In the above example, there is an instance warmup period for each new instance that starts. You might also have a lifecycle hook that puts an instance into a wait state and then performs a custom action as it's launching or terminating.

Amazon EC2 Auto Scaling emits events for each checkpoint except for the 100 percent complete checkpoint. You can add an EventBridge rule to send the events to a target such as Amazon SNS. This way, you are notified when you can run the required verifications. For more information, see Create EventBridge rules for instance refresh events.

Considerations

Keep the following considerations in mind when using checkpoints:

  • Because checkpoints are based on percentages, the number of instances to replace changes with the size of the group. When a scale-out activity occurs and the size of the group increases, an in-progress operation could reach a checkpoint again. If that happens, Amazon EC2 Auto Scaling sends another notification and repeats the wait time between checkpoints before continuing.

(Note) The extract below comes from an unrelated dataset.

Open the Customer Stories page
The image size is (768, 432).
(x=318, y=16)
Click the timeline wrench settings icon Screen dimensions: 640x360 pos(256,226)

  • It's possible to skip a checkpoint under certain circumstances. For example, suppose that your Auto Scaling group has two instances and your checkpoint percentages are [10,40,100]. After the first instance is replaced, Amazon EC2 Auto Scaling calculates that 50 percent of the group was replaced. Because 50 percent is higher than the first two checkpoints, it skips the first checkpoint (10) and sends a notification for the second checkpoint (40).

  • Canceling the operation stops any further replacements from being made. If you cancel the operation or it fails before reaching the last checkpoint, any instances that were already replaced are not rolled back to their previous configuration.

  • For a partial refresh, when you rerun the operation, Amazon EC2 Auto Scaling doesn't restart from the point of the last checkpoint, nor does it stop when only the earlier instances are replaced. However, it targets earlier instances for replacement first, before targeting new instances.

  • The actual percentage complete might be higher than the percentage for that checkpoint when the checkpoint's percentage is too low relative to the number of instances in the group. For example, suppose the checkpoint's percentage is 20 percent and the group has four instances. If Amazon EC2 Auto Scaling replaces one of the four instances, the actual percentage replaced (25 percent) will be higher than the checkpoint's percentage (20 percent).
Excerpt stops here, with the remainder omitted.